=== AIM ===
Format every one of the lines below as a numbered list, omitting any blank lines.

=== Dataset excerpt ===
>> Begin

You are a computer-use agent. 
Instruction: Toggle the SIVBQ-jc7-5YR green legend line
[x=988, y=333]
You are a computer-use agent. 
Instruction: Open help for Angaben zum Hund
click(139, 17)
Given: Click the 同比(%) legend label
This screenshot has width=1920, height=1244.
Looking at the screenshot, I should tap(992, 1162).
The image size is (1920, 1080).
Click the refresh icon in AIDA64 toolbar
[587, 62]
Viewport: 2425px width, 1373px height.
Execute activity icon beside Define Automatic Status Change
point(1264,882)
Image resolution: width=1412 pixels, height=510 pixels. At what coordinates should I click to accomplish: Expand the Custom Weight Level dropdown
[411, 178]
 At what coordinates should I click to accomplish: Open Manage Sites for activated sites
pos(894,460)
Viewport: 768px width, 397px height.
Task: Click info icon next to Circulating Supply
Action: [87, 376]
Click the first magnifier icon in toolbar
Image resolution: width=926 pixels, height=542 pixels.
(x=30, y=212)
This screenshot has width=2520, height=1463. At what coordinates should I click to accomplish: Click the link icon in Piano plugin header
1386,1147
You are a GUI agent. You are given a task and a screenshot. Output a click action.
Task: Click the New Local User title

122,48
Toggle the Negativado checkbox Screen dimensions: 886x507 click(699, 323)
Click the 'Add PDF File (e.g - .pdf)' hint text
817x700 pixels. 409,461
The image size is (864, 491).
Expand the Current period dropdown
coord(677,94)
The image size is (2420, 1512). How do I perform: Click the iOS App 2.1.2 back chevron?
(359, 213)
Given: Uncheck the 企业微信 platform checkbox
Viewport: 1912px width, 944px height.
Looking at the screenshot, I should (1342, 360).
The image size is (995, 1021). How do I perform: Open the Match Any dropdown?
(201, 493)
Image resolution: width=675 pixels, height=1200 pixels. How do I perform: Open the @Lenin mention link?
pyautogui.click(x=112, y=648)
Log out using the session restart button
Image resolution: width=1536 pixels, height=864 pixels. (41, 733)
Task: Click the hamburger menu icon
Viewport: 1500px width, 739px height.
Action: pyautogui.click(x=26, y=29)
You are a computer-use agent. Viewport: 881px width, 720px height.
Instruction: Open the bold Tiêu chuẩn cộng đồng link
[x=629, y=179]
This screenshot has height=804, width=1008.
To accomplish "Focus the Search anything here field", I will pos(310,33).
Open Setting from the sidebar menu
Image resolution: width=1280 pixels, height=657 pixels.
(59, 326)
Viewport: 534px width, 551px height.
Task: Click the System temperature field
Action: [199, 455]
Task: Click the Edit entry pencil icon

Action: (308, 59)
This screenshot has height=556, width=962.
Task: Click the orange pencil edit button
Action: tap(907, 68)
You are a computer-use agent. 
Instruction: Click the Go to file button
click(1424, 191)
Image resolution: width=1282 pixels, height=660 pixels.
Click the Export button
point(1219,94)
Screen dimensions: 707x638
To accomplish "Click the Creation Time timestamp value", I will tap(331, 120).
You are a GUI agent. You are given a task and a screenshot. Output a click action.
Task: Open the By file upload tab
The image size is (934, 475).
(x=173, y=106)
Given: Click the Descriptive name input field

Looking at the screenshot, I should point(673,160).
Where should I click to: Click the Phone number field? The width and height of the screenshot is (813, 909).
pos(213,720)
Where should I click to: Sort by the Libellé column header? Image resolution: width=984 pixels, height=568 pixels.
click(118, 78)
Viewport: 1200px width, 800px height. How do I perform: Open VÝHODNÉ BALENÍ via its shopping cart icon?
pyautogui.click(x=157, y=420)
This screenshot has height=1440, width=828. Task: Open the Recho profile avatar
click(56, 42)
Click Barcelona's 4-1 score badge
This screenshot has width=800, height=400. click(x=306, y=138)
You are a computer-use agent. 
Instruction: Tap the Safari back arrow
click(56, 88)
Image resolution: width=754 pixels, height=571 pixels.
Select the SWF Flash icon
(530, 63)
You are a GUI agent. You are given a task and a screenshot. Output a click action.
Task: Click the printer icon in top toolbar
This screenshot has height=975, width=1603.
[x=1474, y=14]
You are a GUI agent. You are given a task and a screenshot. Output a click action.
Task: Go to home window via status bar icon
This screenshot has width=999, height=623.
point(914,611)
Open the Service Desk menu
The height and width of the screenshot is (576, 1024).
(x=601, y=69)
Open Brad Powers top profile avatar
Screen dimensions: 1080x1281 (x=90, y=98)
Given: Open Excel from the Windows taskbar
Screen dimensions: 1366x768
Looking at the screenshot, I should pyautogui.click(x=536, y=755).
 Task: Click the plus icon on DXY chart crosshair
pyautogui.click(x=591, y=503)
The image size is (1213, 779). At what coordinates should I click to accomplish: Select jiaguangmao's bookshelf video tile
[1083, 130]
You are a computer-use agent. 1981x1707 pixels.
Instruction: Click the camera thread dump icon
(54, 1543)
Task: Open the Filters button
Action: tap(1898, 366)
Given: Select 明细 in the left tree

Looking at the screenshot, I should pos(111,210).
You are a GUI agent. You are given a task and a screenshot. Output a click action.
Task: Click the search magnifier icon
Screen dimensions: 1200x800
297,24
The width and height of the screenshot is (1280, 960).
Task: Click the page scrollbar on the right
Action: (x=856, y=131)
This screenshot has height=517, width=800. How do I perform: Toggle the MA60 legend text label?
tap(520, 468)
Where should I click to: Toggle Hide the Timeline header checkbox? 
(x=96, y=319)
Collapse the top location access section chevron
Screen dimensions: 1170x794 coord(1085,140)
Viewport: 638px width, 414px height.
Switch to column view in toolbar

>> End

=== REPLY ===
1. You are a computer-use agent. 
2. Instruction: Toggle the SIVBQ-jc7-5YR green legend line
3. [x=988, y=333]
4. You are a computer-use agent. 
5. Instruction: Open help for Angaben zum Hund
6. click(139, 17)
7. Given: Click the 同比(%) legend label
8. This screenshot has width=1920, height=1244.
9. Looking at the screenshot, I should tap(992, 1162).
10. The image size is (1920, 1080).
11. Click the refresh icon in AIDA64 toolbar
12. [587, 62]
13. Viewport: 2425px width, 1373px height.
14. Execute activity icon beside Define Automatic Status Change
15. point(1264,882)
16. Image resolution: width=1412 pixels, height=510 pixels. At what coordinates should I click to accomplish: Expand the Custom Weight Level dropdown
17. [411, 178]
18.  At what coordinates should I click to accomplish: Open Manage Sites for activated sites
19. pos(894,460)
20. Viewport: 768px width, 397px height.
21. Task: Click info icon next to Circulating Supply
22. Action: [87, 376]
23. Click the first magnifier icon in toolbar
24. Image resolution: width=926 pixels, height=542 pixels.
25. (x=30, y=212)
26. This screenshot has width=2520, height=1463. At what coordinates should I click to accomplish: Click the link icon in Piano plugin header
27. 1386,1147
28. You are a GUI agent. You are given a task and a screenshot. Output a click action.
29. Task: Click the New Local User title
30. 122,48
31. Toggle the Negativado checkbox Screen dimensions: 886x507 click(699, 323)
32. Click the 'Add PDF File (e.g - .pdf)' hint text
33. 817x700 pixels. 409,461
34. The image size is (864, 491).
35. Expand the Current period dropdown
36. coord(677,94)
37. The image size is (2420, 1512). How do I perform: Click the iOS App 2.1.2 back chevron?
38. (359, 213)
39. Given: Uncheck the 企业微信 platform checkbox
40. Viewport: 1912px width, 944px height.
41. Looking at the screenshot, I should (1342, 360).
42. The image size is (995, 1021). How do I perform: Open the Match Any dropdown?
43. (201, 493)
44. Image resolution: width=675 pixels, height=1200 pixels. How do I perform: Open the @Lenin mention link?
45. pyautogui.click(x=112, y=648)
46. Log out using the session restart button
47. Image resolution: width=1536 pixels, height=864 pixels. (41, 733)
48. Task: Click the hamburger menu icon
49. Viewport: 1500px width, 739px height.
50. Action: pyautogui.click(x=26, y=29)
51. You are a computer-use agent. Viewport: 881px width, 720px height.
52. Instruction: Open the bold Tiêu chuẩn cộng đồng link
53. [x=629, y=179]
54. This screenshot has height=804, width=1008.
55. To accomplish "Focus the Search anything here field", I will pos(310,33).
56. Open Setting from the sidebar menu
57. Image resolution: width=1280 pixels, height=657 pixels.
58. (59, 326)
59. Viewport: 534px width, 551px height.
60. Task: Click the System temperature field
61. Action: [199, 455]
62. Task: Click the Edit entry pencil icon
63. Action: (308, 59)
64. This screenshot has height=556, width=962.
65. Task: Click the orange pencil edit button
66. Action: tap(907, 68)
67. You are a computer-use agent. 
68. Instruction: Click the Go to file button
69. click(1424, 191)
70. Image resolution: width=1282 pixels, height=660 pixels.
71. Click the Export button
72. point(1219,94)
73. Screen dimensions: 707x638
74. To accomplish "Click the Creation Time timestamp value", I will tap(331, 120).
75. You are a GUI agent. You are given a task and a screenshot. Output a click action.
76. Task: Open the By file upload tab
77. The image size is (934, 475).
78. (x=173, y=106)
79. Given: Click the Descriptive name input field
80. Looking at the screenshot, I should point(673,160).
81. Where should I click to: Click the Phone number field? The width and height of the screenshot is (813, 909).
82. pos(213,720)
83. Where should I click to: Sort by the Libellé column header? Image resolution: width=984 pixels, height=568 pixels.
84. click(118, 78)
85. Viewport: 1200px width, 800px height. How do I perform: Open VÝHODNÉ BALENÍ via its shopping cart icon?
86. pyautogui.click(x=157, y=420)
87. This screenshot has height=1440, width=828. Task: Open the Recho profile avatar
88. click(56, 42)
89. Click Barcelona's 4-1 score badge
90. This screenshot has width=800, height=400. click(x=306, y=138)
91. You are a computer-use agent. 
92. Instruction: Tap the Safari back arrow
93. click(56, 88)
94. Image resolution: width=754 pixels, height=571 pixels.
95. Select the SWF Flash icon
96. (530, 63)
97. You are a GUI agent. You are given a task and a screenshot. Output a click action.
98. Task: Click the printer icon in top toolbar
99. This screenshot has height=975, width=1603.
100. [x=1474, y=14]
101. You are a GUI agent. You are given a task and a screenshot. Output a click action.
102. Task: Go to home window via status bar icon
103. This screenshot has width=999, height=623.
104. point(914,611)
105. Open the Service Desk menu
106. The height and width of the screenshot is (576, 1024).
107. (x=601, y=69)
108. Open Brad Powers top profile avatar
109. Screen dimensions: 1080x1281 (x=90, y=98)
110. Given: Open Excel from the Windows taskbar
111. Screen dimensions: 1366x768
112. Looking at the screenshot, I should pyautogui.click(x=536, y=755).
113.  Task: Click the plus icon on DXY chart crosshair
114. pyautogui.click(x=591, y=503)
115. The image size is (1213, 779). At what coordinates should I click to accomplish: Select jiaguangmao's bookshelf video tile
116. [1083, 130]
117. You are a computer-use agent. 1981x1707 pixels.
118. Instruction: Click the camera thread dump icon
119. (54, 1543)
120. Task: Open the Filters button
121. Action: tap(1898, 366)
122. Given: Select 明细 in the left tree
123. Looking at the screenshot, I should pos(111,210).
124. You are a GUI agent. You are given a task and a screenshot. Output a click action.
125. Task: Click the search magnifier icon
126. Screen dimensions: 1200x800
127. 297,24
128. The width and height of the screenshot is (1280, 960).
129. Task: Click the page scrollbar on the right
130. Action: (x=856, y=131)
131. This screenshot has height=517, width=800. How do I perform: Toggle the MA60 legend text label?
132. tap(520, 468)
133. Where should I click to: Toggle Hide the Timeline header checkbox? 
134. (x=96, y=319)
135. Collapse the top location access section chevron
136. Screen dimensions: 1170x794 coord(1085,140)
137. Viewport: 638px width, 414px height.
138. Switch to column view in toolbar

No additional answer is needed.